Skip any pictures. Repeat the data exactly, from its first line through the line that holds "Given: Click the Apple Inc name cell", both included.

DATASET ENTRIES Start Marker

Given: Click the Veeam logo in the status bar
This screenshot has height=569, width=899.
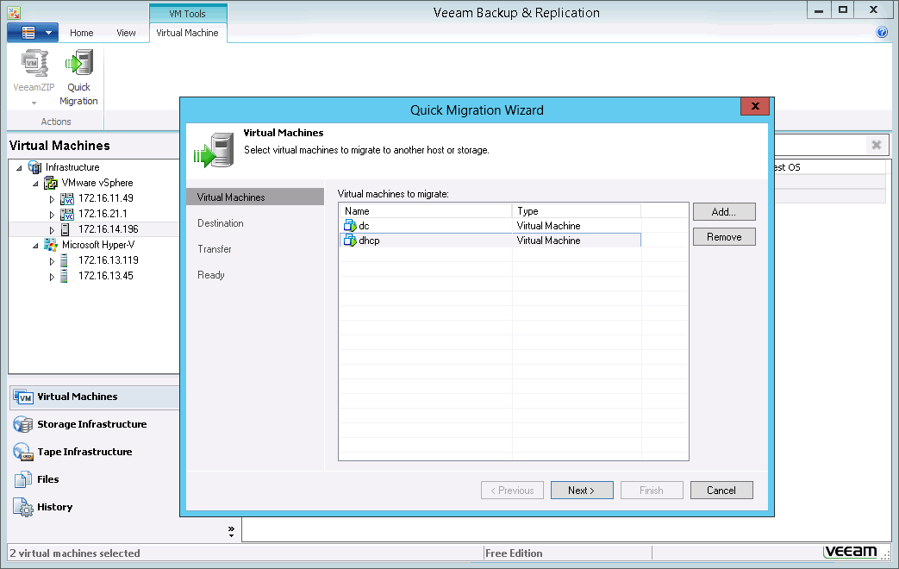Looking at the screenshot, I should (852, 552).
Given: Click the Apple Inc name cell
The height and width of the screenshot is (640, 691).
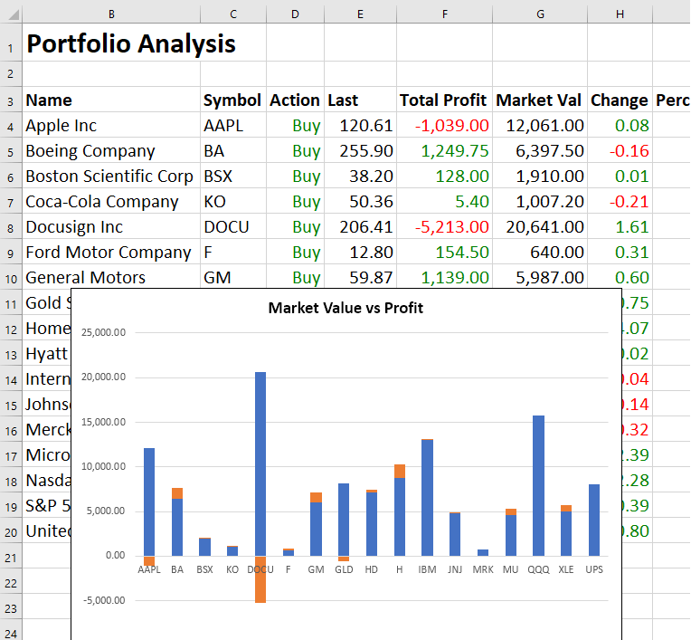Looking at the screenshot, I should [110, 126].
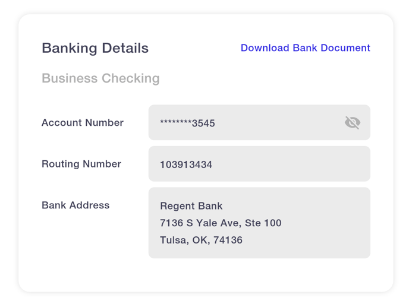Click the word Download in the top link

pos(265,48)
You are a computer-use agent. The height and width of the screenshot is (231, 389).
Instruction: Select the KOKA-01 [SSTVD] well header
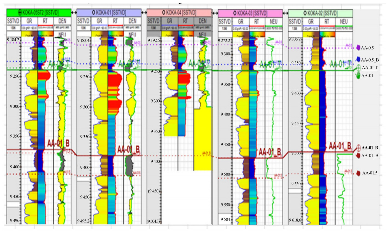point(109,13)

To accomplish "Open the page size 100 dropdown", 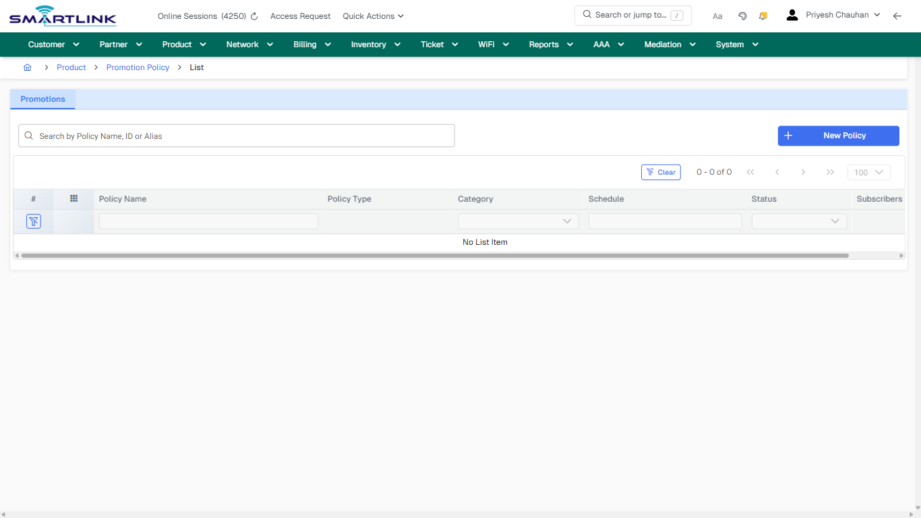I will [x=868, y=172].
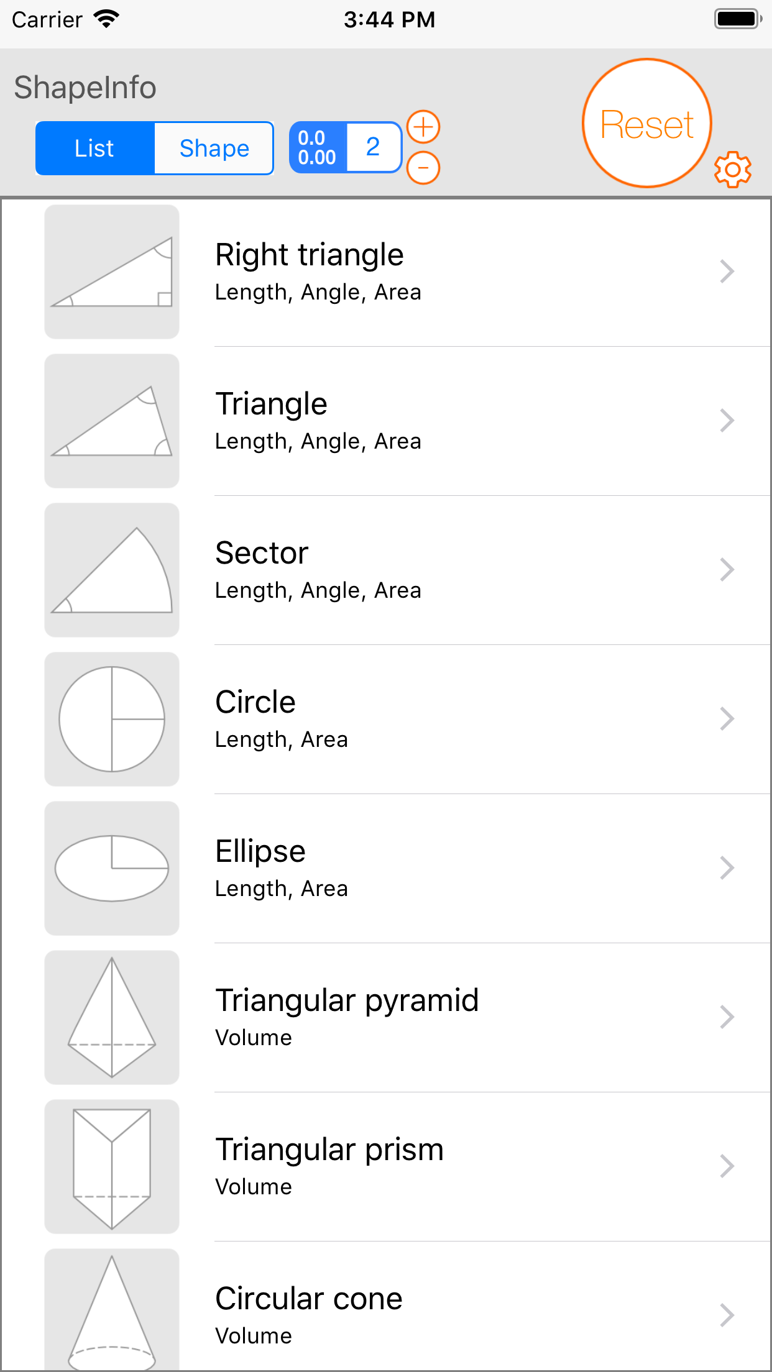This screenshot has height=1372, width=772.
Task: Tap the plus icon to increase decimals
Action: click(423, 127)
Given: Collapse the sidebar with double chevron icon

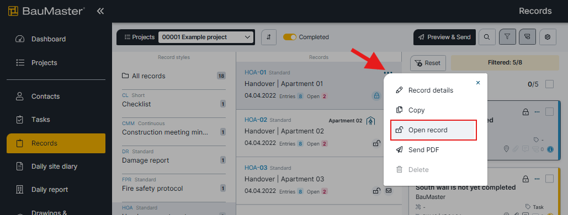Looking at the screenshot, I should [100, 11].
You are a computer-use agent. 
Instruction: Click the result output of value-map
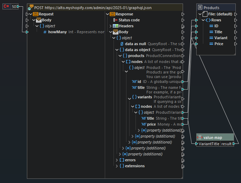point(226,144)
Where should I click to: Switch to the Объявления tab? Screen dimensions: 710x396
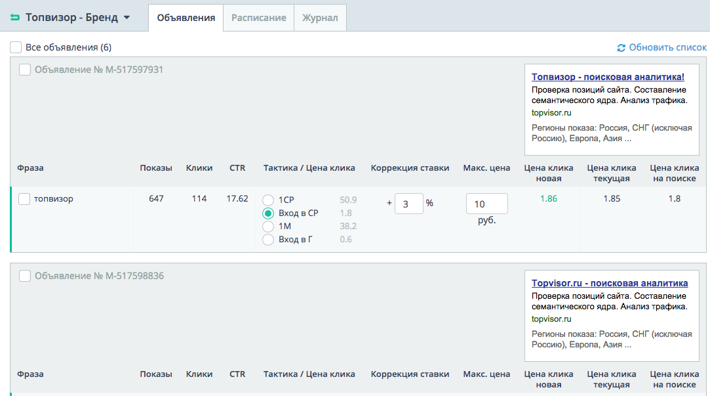(186, 18)
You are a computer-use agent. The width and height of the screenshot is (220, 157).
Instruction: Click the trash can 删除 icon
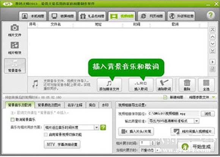187,85
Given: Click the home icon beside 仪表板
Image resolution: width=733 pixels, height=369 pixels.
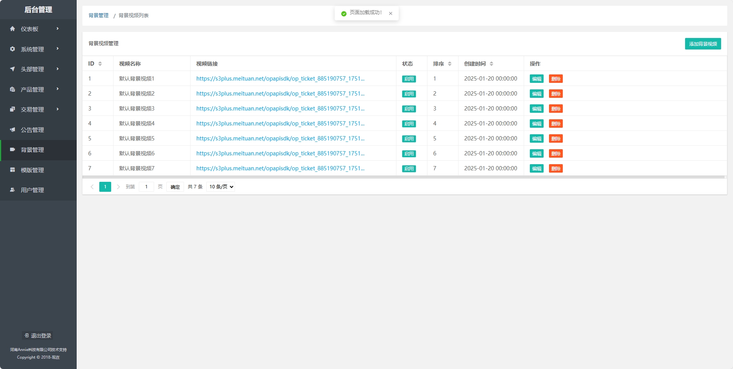Looking at the screenshot, I should tap(12, 29).
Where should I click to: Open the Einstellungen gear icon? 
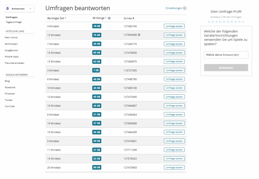point(185,8)
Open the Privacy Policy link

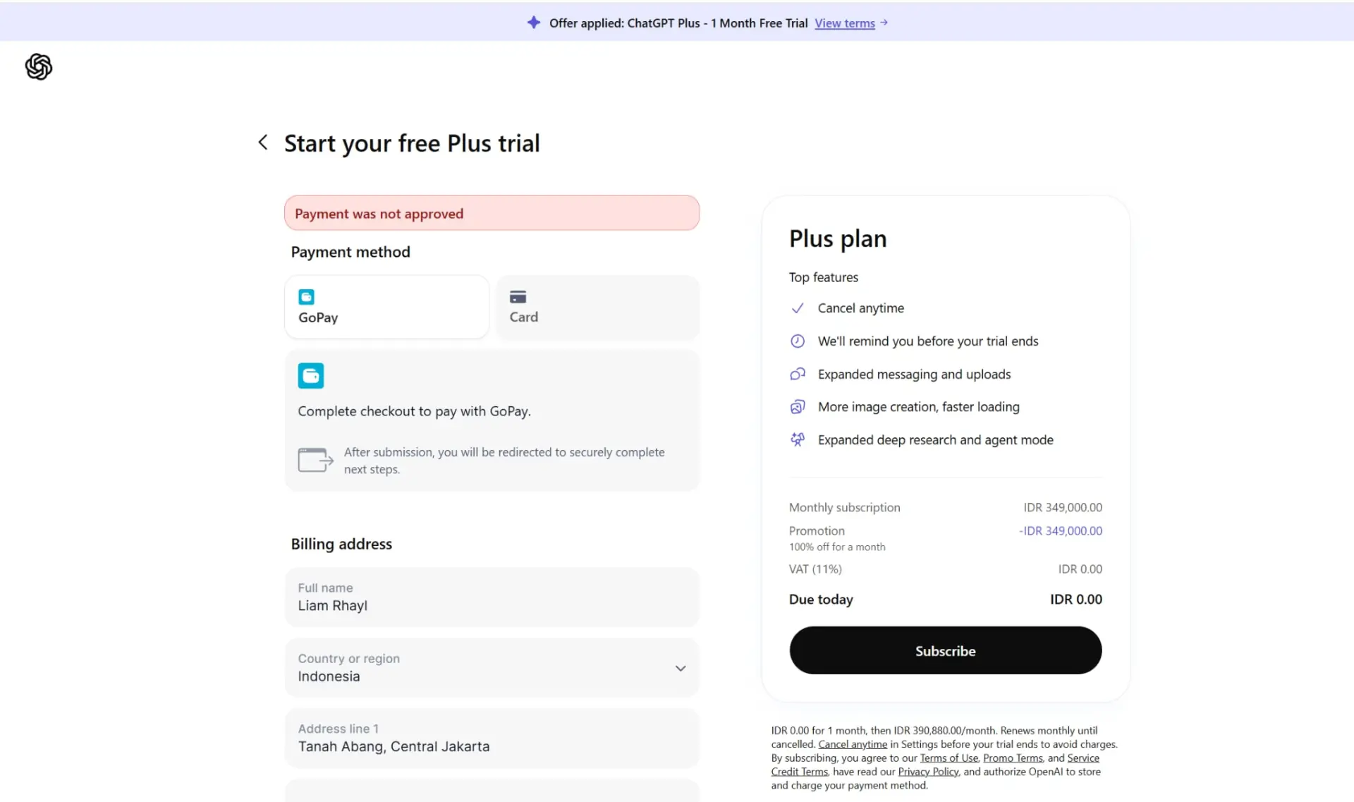click(928, 772)
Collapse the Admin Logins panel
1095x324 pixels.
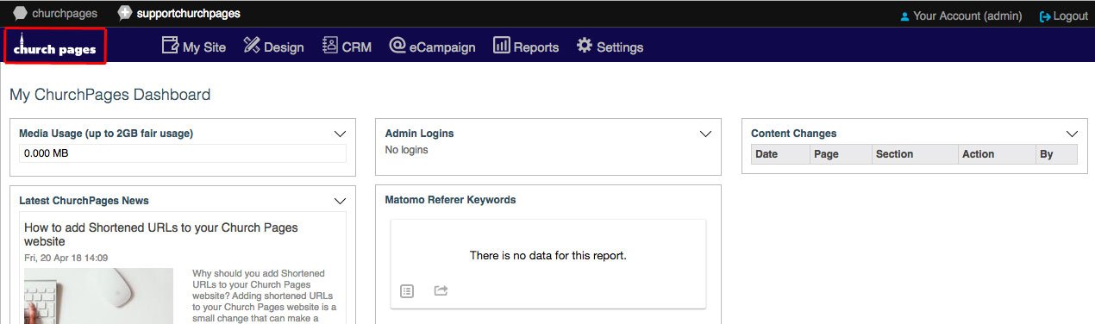pyautogui.click(x=706, y=134)
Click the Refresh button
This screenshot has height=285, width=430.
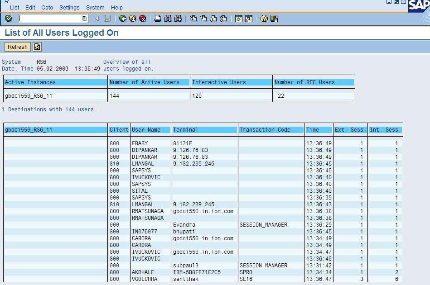pyautogui.click(x=17, y=47)
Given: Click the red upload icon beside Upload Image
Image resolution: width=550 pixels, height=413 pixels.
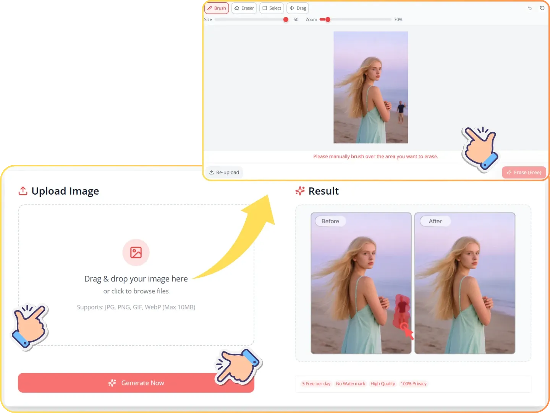Looking at the screenshot, I should click(x=23, y=191).
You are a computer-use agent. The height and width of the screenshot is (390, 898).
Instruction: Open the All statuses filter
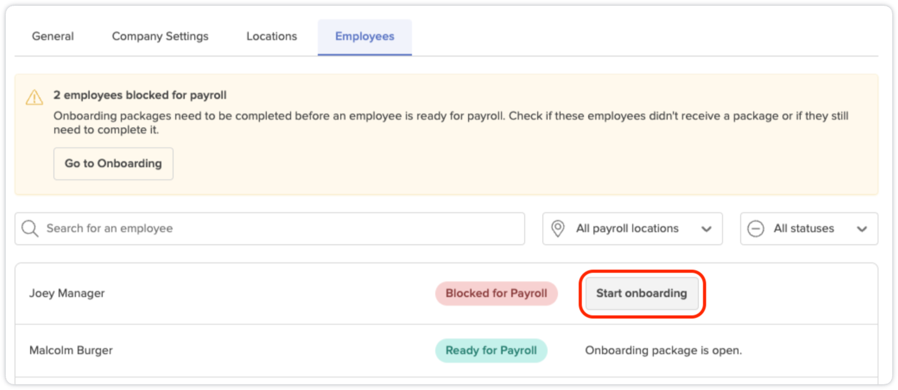point(809,229)
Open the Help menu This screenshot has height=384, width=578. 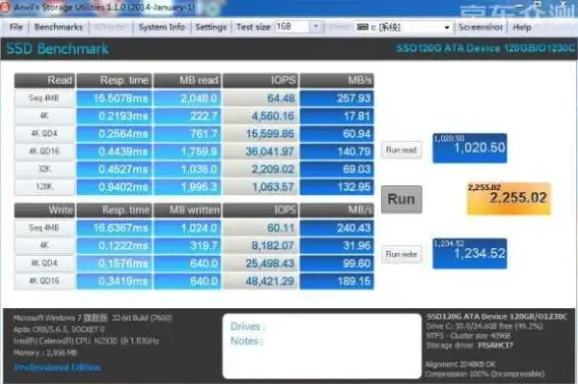point(522,27)
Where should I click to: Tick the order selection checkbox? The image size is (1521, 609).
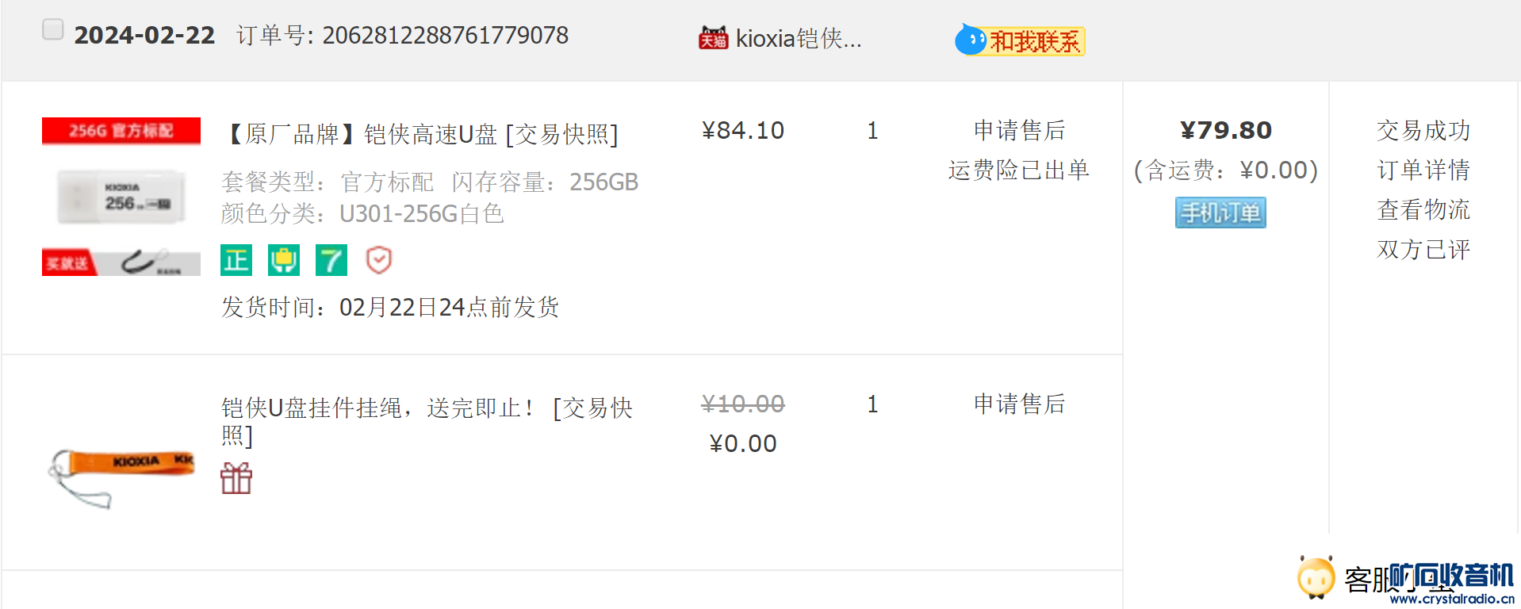pos(52,30)
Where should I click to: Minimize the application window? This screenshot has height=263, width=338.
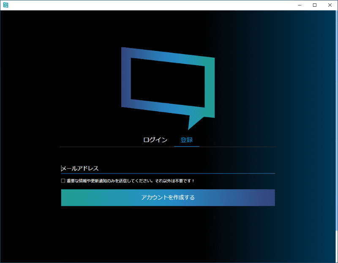[x=300, y=5]
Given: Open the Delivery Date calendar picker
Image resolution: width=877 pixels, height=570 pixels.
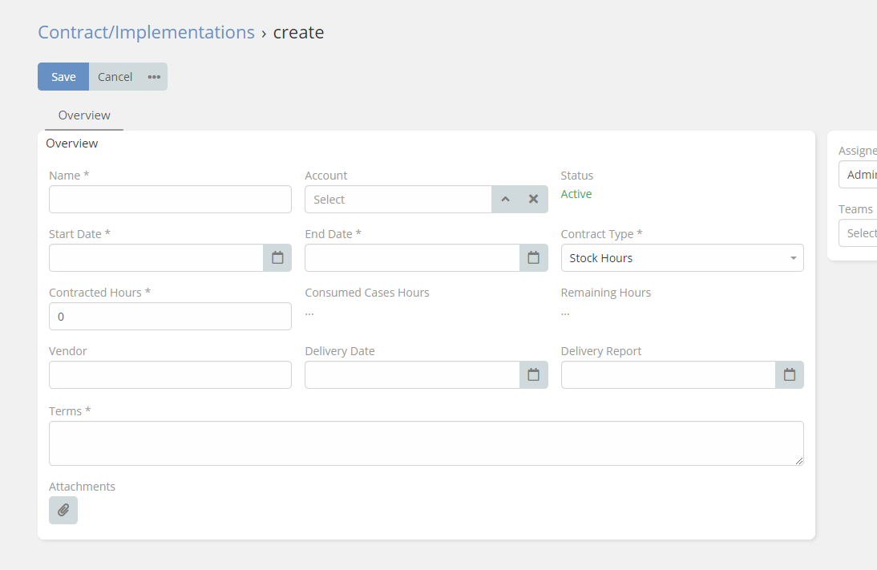Looking at the screenshot, I should coord(533,375).
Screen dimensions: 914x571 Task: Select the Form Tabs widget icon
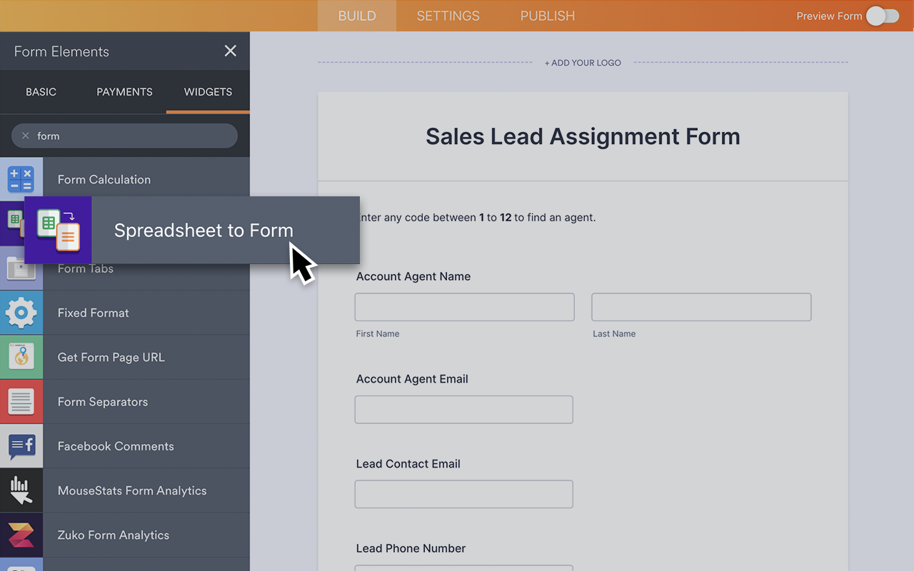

DATASET ENTRIES End Marker

## EXERCISE ANSWER
Given: Click the Veeam logo in the status bar
This screenshot has height=569, width=899.
Looking at the screenshot, I should (852, 552).
Given: Click the Apple Inc name cell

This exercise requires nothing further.